Распечатки прослушек интимных переговоров и перлюстрации личной переписки. Том 1 — страница 59 из 172

Но заснуть – от полетевшего вдруг заново перед глазами безумного, еле пережитого ей дня – уже так и не смогла до рассвета.

VIII

Когда всего-то через несколько месяцев (спустя время, казавшееся ей потом бесконечностью – даже не по количеству пёстрых перемен, забивавших каждый ее день до отказа, а по качеству изумительной, таинственной внутренней силы, действие которой она в себе и в своей жизни почувствовала) началась у них с Крутаковым эта восхитительная, захватывавшая ее, как азартнейшая страсть, но в то же время и страшно раздражавшая ее – потому что этот жухало Крутаков то и дело как бы невзначай всё завышал и завышал художественные требования, – игра в рассказы, – то, поскольку ни одной любовной детали про Цапеля она Крутакову, разумеется, не упомянула (так, что выходило, что даже по улицам шлялись они как будто как-то так ни разу даже и не обнявшись), из-за этой рассказочной бесплотности, получилось, что глупая невесомая ссора между ней и Цапелем стряслась по какому-то, скорее, чисто филологическому, сленговому, что ли, расхождению – тоже, впрочем, никак не уточненному, не конкретизированному и словарем не подкрепленному. И в этих туманных, обиняками рассказанных Крутакову историях, Цапель, вместе со своим льняным ирокезом, приобрел законченный мифологический блеск и мифологическую же непогрешимость. Что, впрочем, правилами игры в рассказы и не возбранялось – а никакая исповедальная детальность – если на весы клалась детальность образная – Крутаковым и не требовалась. И Елена только растерянно, и чуть с грустью, думала: а куда же девать реальные, живые, плоть жизни составляющие, яркие, всем существом чувствуемые молекулярные частички, которые, при этих ее варварских актах самоцензуры, в рассказах как сквозь дуршлаг куда-то проваливались – но которые – вот они! – в ней-то жили, и никуда изнутри не исчезали.
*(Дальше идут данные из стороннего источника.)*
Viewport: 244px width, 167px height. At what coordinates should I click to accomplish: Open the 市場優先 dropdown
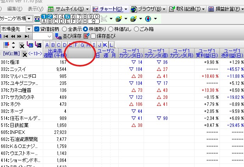29,29
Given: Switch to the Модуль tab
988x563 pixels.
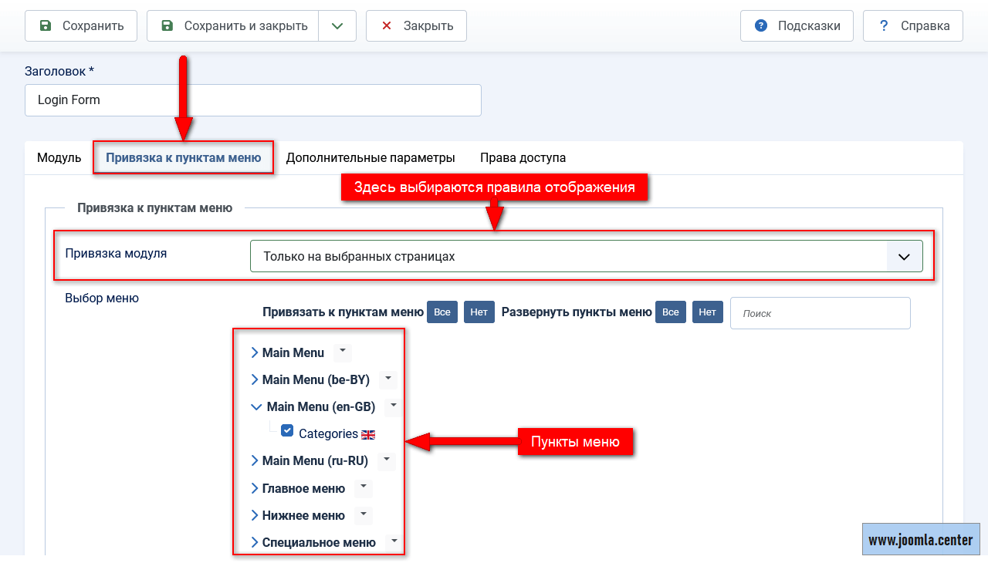Looking at the screenshot, I should click(x=59, y=157).
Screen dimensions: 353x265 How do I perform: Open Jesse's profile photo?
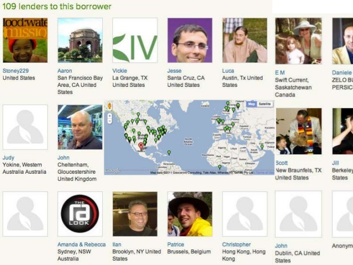[x=190, y=40]
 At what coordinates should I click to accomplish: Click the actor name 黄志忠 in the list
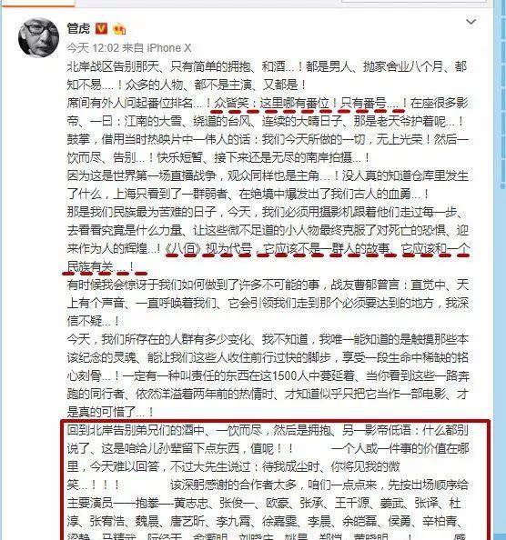(x=190, y=503)
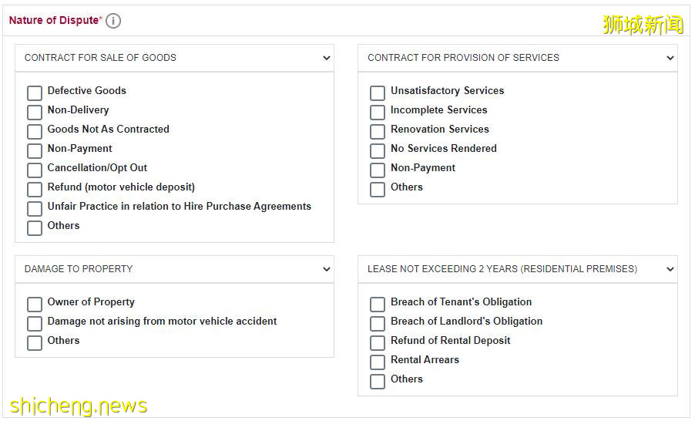
Task: Select the Incomplete Services option
Action: tap(378, 113)
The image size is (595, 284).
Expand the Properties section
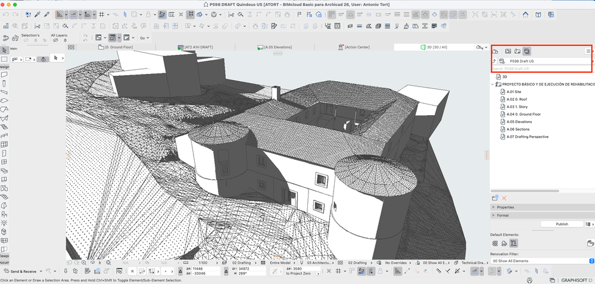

Хоть и страшно не хотелось, из школы в тот день, после ночевки у Ривки, она сразу же побежала домой: караулить телефон. «Раз я не приду на свидание – Цапель же наверняка перезвонит – еще не хватало, чтобы мать опять схватила трубку!» – сказала себе она. Что ответить Цапелю, когда услышит всякую волю размягчающий дивный его голос в телефоне – она терялась в прожектах. Что сказать матери – когда войдет в квартиру – тоже не знала. А когда вошла домой, Анастасии Савельевны там и не оказалось. На зеркале висела, уголком зацепленная, на клетчатом, из школьной тетради выдранном листочке накаляканная записка: «Буду поздно. Меня не жди. А может и вообще не приду ночевать. Борщ в холодильнике».

«Совершеннолетнюю из себя изображает», – рассмеялась Елена.

Цапель не перезвонил.

Мать ночевать и вправду не пришла.

А на следующий день, несмотря на то, что смороженные лужи под каблуками кряцали как яичная скорлупа, в школе не то чтобы потеплело, но как будто дрогнули и сдвинулись с места какие-то заматерелые глыбы грязи и льда. Желтолицый подмороженный сфинкс, Любовь Васильевна, в грязно-салатовом антураже класса все последние уроки доходчиво изображавшая глухонемую на любые Дьюрькины упоминания о Сталине, тут, на сдвоенной паре истории и обществоведения, вдруг – как будто с уст замок упал – как разошлась, да как понесла поименно всех сталинских подельников:

– Жертв уже нет! Мы никогда даже с точностью не узнаем, сколько их! Им жизнь никто не вернет. Они мертвы! Убиты! А Ка-Га-Но-Вич! – скандируя, стучала Любовь Васильевна своим сухеньким желтеньким кулачком по древесно-стружечному учительскому столу. – Ка-Га-Но-Вич – жив до сих пор! Жи-вёт! – стукала она опять в такт кулаком по столешнице. – И трясется от радости!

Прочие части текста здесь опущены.